**Aim**
Copy the items word for word, from the very first line through the line that contains "The image size is (1080, 911). point(369,410)", and include that line.

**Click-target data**
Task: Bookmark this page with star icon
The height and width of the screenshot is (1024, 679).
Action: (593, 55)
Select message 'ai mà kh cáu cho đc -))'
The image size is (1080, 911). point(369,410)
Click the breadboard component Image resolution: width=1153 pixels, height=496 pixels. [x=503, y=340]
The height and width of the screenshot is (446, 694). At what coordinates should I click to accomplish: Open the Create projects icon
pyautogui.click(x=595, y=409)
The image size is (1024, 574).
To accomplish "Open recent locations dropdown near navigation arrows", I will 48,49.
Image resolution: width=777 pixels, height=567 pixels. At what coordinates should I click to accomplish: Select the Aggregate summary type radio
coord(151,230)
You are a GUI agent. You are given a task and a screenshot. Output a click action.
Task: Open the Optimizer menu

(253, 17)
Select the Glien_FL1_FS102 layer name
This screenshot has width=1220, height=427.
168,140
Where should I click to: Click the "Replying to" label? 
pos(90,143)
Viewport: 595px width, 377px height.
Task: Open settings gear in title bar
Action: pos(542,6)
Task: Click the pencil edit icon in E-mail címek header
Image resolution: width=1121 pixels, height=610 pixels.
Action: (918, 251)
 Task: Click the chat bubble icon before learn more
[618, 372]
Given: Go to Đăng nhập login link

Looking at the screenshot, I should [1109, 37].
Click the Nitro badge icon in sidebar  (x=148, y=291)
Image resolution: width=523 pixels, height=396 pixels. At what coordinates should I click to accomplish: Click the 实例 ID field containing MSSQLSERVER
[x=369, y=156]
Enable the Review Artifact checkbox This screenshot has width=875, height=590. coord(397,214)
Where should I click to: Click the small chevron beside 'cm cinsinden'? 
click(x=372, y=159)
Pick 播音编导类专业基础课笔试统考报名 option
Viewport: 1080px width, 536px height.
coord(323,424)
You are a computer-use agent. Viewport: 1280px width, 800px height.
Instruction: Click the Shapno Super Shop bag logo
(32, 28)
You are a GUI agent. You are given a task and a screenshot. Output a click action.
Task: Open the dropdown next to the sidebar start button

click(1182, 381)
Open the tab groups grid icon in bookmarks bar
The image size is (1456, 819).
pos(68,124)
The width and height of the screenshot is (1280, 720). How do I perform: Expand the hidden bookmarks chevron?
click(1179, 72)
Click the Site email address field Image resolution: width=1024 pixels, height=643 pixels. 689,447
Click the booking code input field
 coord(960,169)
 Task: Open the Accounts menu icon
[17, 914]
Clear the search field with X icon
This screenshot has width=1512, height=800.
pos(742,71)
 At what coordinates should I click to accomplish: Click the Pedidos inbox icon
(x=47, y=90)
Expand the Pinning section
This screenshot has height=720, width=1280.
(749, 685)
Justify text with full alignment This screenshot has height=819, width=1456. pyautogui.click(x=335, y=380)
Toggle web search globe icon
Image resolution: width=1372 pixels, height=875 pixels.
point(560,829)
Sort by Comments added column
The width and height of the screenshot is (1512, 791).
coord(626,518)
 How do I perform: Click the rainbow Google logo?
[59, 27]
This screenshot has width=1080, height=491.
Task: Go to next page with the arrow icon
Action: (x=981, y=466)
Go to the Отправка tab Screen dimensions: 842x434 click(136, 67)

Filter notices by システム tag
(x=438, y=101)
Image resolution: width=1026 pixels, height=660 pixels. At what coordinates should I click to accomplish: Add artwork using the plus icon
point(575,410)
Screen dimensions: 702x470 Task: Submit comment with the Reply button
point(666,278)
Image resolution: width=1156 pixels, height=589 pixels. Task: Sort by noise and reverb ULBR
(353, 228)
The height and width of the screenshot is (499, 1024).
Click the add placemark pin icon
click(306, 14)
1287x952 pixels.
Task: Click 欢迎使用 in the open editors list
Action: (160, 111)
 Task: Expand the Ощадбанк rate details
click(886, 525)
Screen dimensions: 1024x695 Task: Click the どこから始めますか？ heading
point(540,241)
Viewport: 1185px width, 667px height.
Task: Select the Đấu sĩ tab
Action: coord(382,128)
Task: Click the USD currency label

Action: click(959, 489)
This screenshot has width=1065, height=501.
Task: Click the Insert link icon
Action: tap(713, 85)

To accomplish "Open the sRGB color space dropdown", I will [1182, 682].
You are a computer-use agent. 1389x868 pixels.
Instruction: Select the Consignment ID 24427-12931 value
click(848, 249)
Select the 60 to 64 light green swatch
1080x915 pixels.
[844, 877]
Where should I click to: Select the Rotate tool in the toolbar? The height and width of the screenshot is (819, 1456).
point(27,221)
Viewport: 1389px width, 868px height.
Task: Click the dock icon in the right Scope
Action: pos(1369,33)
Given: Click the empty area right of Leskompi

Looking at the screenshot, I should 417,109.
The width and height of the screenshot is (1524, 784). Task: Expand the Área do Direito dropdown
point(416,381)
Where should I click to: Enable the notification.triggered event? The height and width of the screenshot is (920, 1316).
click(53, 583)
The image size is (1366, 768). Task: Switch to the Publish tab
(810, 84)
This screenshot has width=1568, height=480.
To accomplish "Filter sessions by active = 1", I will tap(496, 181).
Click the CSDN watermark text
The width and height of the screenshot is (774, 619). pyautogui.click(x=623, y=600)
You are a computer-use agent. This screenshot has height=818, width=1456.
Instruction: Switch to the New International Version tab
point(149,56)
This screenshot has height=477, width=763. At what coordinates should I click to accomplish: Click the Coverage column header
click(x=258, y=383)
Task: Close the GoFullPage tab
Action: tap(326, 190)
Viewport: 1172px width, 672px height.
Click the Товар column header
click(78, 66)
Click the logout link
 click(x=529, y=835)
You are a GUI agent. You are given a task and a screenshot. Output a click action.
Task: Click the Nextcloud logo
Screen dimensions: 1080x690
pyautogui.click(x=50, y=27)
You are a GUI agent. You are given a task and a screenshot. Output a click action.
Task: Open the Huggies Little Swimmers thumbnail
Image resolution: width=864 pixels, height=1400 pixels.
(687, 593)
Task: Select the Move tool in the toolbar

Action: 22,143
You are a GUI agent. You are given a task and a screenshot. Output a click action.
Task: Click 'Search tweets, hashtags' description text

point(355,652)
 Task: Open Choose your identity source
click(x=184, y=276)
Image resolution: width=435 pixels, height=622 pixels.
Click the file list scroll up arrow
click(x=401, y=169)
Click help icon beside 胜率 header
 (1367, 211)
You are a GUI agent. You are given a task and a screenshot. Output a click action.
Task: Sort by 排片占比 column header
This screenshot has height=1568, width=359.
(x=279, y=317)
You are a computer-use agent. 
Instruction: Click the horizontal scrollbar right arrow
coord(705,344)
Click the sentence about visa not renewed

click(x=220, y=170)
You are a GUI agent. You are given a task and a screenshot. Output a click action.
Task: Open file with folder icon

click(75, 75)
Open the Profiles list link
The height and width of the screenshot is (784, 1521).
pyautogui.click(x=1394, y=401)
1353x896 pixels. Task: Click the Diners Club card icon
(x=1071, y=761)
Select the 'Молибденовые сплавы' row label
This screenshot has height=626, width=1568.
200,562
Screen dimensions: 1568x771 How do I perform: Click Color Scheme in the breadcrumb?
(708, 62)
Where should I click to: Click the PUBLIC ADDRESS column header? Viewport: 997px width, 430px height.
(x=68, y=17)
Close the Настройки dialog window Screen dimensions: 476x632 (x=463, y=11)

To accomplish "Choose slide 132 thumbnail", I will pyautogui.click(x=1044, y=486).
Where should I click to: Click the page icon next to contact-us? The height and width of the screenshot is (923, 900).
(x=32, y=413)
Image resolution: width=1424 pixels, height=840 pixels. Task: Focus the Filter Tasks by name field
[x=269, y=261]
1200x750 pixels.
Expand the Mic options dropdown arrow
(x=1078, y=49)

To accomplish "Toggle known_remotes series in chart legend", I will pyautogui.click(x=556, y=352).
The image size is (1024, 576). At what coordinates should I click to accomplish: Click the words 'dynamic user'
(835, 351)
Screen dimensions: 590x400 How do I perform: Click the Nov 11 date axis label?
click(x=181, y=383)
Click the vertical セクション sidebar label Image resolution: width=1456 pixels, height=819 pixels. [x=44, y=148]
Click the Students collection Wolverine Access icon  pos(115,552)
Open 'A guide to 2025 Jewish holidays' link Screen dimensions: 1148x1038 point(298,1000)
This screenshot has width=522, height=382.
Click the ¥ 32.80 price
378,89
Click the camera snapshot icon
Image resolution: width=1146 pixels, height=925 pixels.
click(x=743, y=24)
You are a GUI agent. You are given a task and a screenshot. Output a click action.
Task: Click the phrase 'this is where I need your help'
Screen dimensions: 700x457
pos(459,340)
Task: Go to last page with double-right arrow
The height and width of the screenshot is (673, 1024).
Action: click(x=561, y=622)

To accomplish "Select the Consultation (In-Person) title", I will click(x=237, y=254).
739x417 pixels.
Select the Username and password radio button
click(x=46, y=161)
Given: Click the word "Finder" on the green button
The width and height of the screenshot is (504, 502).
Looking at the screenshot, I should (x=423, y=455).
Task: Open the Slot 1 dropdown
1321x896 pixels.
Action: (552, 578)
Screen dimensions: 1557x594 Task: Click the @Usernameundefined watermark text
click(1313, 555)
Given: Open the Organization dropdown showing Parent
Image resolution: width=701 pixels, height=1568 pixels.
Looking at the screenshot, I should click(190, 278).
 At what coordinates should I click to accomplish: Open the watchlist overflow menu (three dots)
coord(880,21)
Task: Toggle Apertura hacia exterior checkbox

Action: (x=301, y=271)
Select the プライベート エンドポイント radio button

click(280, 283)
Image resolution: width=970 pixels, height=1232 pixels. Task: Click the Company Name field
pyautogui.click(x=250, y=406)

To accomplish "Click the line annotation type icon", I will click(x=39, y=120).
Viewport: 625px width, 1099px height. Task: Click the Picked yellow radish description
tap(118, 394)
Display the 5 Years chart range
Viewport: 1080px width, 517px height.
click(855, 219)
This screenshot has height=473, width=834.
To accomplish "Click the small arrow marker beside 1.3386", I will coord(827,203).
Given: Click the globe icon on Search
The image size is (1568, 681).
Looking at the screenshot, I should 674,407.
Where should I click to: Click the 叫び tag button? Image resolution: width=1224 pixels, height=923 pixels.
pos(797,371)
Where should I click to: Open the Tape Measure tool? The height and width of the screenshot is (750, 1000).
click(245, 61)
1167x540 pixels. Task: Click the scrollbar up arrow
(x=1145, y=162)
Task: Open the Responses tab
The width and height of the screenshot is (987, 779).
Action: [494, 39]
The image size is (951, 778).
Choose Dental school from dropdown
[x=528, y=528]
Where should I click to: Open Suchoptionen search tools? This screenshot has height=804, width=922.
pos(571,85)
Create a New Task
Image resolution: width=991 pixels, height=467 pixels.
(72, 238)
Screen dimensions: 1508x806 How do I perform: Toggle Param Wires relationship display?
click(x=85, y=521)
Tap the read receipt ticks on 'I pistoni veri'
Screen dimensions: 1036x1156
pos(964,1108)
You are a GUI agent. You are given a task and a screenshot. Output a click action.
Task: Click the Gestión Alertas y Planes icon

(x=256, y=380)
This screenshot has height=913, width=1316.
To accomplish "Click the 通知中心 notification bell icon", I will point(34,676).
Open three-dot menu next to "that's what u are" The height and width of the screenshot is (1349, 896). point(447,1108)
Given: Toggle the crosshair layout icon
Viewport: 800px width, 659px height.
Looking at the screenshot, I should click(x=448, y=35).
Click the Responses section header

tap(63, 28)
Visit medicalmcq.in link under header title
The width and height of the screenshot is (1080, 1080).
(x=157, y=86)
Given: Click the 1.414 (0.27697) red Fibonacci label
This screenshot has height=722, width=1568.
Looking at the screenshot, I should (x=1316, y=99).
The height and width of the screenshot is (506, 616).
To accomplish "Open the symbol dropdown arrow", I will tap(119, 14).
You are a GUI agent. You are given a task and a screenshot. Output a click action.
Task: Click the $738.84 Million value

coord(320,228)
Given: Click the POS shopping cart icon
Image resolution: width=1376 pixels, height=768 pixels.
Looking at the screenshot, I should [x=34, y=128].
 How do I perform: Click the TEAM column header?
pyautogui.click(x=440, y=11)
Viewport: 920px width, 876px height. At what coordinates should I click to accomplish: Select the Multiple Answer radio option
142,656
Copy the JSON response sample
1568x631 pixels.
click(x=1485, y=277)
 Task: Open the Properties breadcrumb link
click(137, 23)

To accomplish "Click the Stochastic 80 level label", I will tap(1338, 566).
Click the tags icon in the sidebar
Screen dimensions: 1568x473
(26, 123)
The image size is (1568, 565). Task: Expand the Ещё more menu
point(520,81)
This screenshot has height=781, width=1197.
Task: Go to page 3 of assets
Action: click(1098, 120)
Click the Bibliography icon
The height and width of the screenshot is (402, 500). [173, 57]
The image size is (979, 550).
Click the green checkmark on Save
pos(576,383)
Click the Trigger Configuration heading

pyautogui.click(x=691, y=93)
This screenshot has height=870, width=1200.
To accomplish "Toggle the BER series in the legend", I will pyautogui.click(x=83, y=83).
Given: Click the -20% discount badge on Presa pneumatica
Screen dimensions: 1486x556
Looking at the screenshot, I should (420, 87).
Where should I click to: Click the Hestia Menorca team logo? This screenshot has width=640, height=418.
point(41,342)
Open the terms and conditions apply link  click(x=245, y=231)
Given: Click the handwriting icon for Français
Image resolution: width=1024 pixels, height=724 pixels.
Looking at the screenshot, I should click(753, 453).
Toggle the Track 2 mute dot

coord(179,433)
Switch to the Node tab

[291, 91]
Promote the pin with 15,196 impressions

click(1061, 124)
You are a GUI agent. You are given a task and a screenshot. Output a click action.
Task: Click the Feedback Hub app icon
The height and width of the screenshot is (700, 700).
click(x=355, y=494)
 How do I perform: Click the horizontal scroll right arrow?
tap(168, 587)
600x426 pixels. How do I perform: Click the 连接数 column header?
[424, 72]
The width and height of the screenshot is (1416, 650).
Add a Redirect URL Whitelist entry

**Result of the task**
Task: Bookmark this page with star icon
The height and width of the screenshot is (1024, 679).
Action: (593, 55)
Select message 'ai mà kh cáu cho đc -))'
The image size is (1080, 911). point(369,410)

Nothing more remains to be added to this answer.